This is old technology. In 1979 in my first year as an engineer for Texas Electric at the Morgan Creek Power plant in Colorado City TX, an oil company approached us about a project for separating CO2 from the stack gasses on unit 6 there. Due to the high price for CO2, they wanted to build the separating equipment and pump it to a local oil field for tertiary recovery projects.
I did the preliminary work for my first big project. By 1980 we had finalized plans and we were getting ready to let out a proposal bid.

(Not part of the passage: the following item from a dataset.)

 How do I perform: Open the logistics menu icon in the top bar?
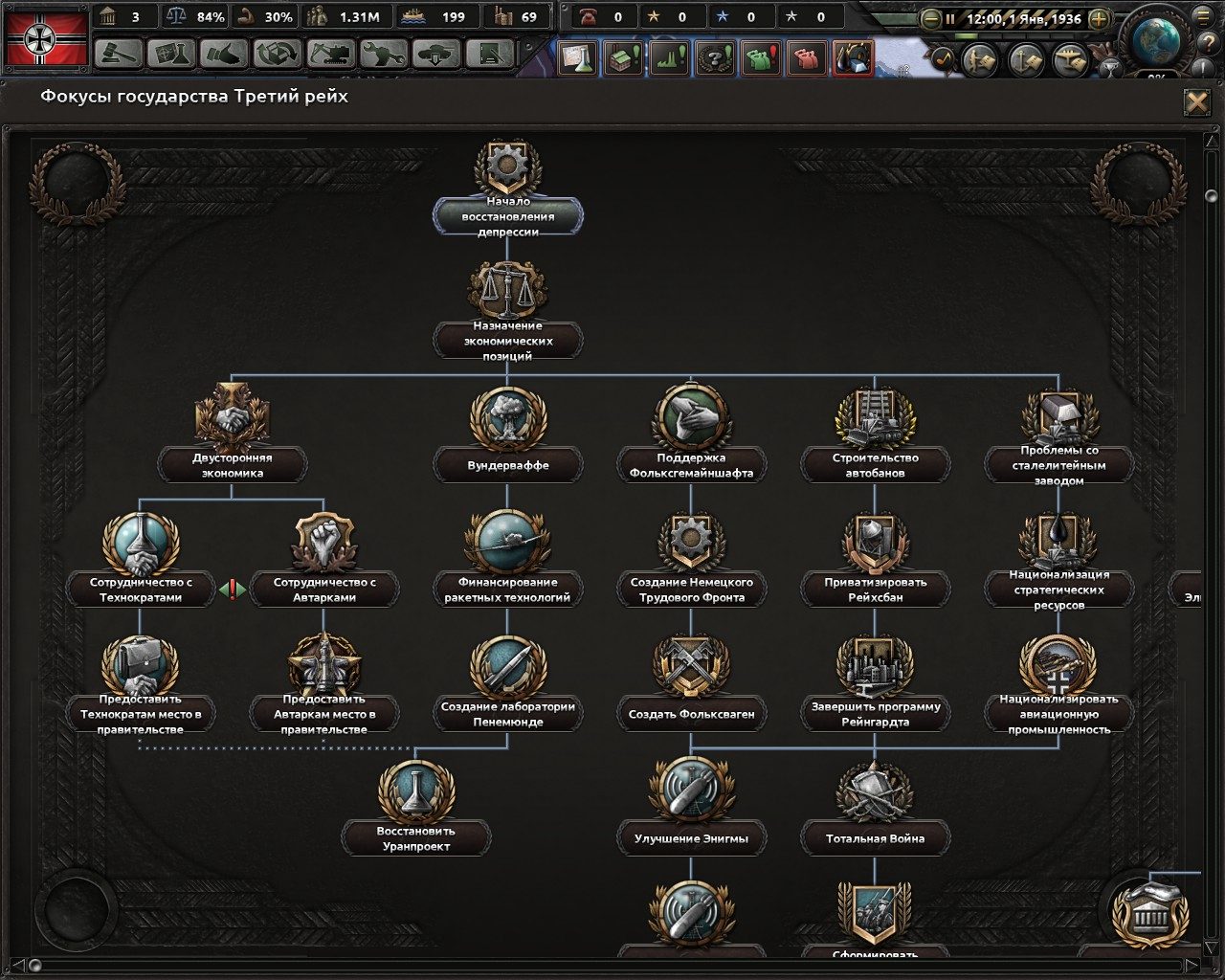pos(490,55)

Right before we did that, another oil company hit a huge natural gas strike either in Oklahoma or the had that had a very high percentage of CO2. They were going to separate the CO2 anyway before they shipped out the gas, and made an offer to the oil company that was much less than the cost of what we could supply.
Needless to say, the projrct died.
posted on 02/17/2010 7:14:57 AM PST
by nuke rocketeer
(File CONGRESS.SYS corrupted: Re-boot Washington D.C (Y/N)?)
To: nuke rocketeer
There is a new edge to using this process, and that is the actual formation of NEW petroleum, using CO2 compressed to supercritical pressures (it becomes a liquid), then reacting with the water already in the rock formations, and in the presence of extreme heat (at which point the water present is also supercritical liquid), a sort of Fischer-Tropsch reaction takes place, as the carbon dioxide becomes carbon monoxide, at the very high temperatures encountered.
This is abiotic formation, and apparently goes on all the time at the Mohorovičić discontinuity, usually referred to as the Moho, which is the boundary between the Earth's crust and the mantle.
And all this time you thought petroleum was dinosaur soup.
posted on 02/17/2010 7:26:34 AM PST
(....the Kennedys can be regarded as dysfunctional. Even in death.)